I’m Dr. Kathy Maupin.>>BRETT: And I’m Brett Newcomb and today
we are continuing a conversation that we started in our last podcast about depression and anxiety.
>>KATHY: And hormones.>>BRETT: And this time we’re going to talk
about depression and hormones. Talk us from the beginning through the science. You said
some of this in the last podcast but talk a little bit about the neurotransmitters and
how hormones are connected to those.>>KATHY: The two neurotransmitters that actually
are the end point, they’re the actual end of all of the other reactions in the body
and the brain that cause depression, are serotonin and norepinephrine. When they are low, not
high, but low, they cause depression and sometimes they can cause anxiety as well. So the lack
of those two neurotransmitters come from many different sources. You can get there from
lots of different starting places. If you have a genetic disorder, meaning you don’t
know that you have it but you have a family history of depression, you have a risk or
a high risk of getting depression because you probably have a naturally low level of
serotonin and norepinephrine. So anything can tip you over the edge and give you a mood
disorder and make you very depressed. Even small stresses of daily life. That’s one
way you can get there. Another way you can get there is by constant high level stress
through high cortisone levels. High cortisone levels then go to the brain and suppress serotonin.
>>BRETT: Stress creates cortisone.>>KATHY: Stress in your brain creates cortisone
from your adrenal gland. It then circulates, goes back to your brain and then shuts down
or uses up your serotonin and norepinephrine.>>BRETT: So there’s a little feedback loop
between your brain and your adrenal gland where they’re fluttering saying stress,
stress, stress, danger, danger, danger, Will Robinson, and so they manufacture cortisol
to prepare your body to deal with the danger.>>KATHY: And you usually use our serotonin
and norepinephrine up and then you are deficient. Every hormone comes from a gland somewhere
in your body and goes into your blood stream, that’s where it’s stored. But if you need
more of it your brain stimulates those glands to make more. Then they cycle back through
your blood, to your brain, because depression is in our brains. Doesn’t mean we’re imaging
it, it means it’s coming from the neurotransmitter’s chemicals in our brain. Now there’s a third
way to get depressed and that is the glands in your body are not making enough of certain
hormones like thyroid, if you have hypothyroidism, generally you’re depressed. There are many
other symptoms, like gaining water weight, gaining weight, losing your eyebrows, thin
hair, dry skin.>>BRETT: Not of depression but of hypothyroidism.
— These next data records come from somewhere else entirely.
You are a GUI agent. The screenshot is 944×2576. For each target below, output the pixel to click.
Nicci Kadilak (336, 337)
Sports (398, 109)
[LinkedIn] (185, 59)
>>KATHY: Of hypothyroidism. So all of those symptoms would cause your doctor, I hope,
to check your thyroid. If your thyroid’s low then the treatment for your serotonin
and norepinephrine is not giving you an anti-depressant, it is giving you your thyroid back because
thyroid then makes your serotonin and your norepinephrine more plentiful and then your
depression lifts. And it’s pretty quick.>>BRETT: So is there a blood test that you
can look at to suggest this is a depression problem and it’s a depression problem because
the thyroid is low or because the testosterone is low or some other hormone, cortisol is
high?>>KATHY: You have to specifically look for
thyroid hormones, cortisol, ACTH is the stimulation from your brain to the adrenal glands so you
can look at that. You can also look at some of the metabolites of serotonin to see if
they’re high or low to see if you actually have depression. But depression is mostly
diagnosed by symptoms. As I said it’s the end point. Serotonin goes down, norepinephrine
goes down and depression is what we see but lots of different roads lead to this.
>>BRETT: And it’s important to emphasize what Kathy just said. Because what we present
are what are called cluster symptoms. They are symptoms that are tangible but may be
signals of a half a dozen different things. They all have the same presenting symptomology.
So if I’m having the symptoms and I go to my physician and I say I’m having all these
symptoms, they have to go through a checklist they have say well it could be this, it could
be this, it could be this. How do we evaluate it and discount the things that it’s not?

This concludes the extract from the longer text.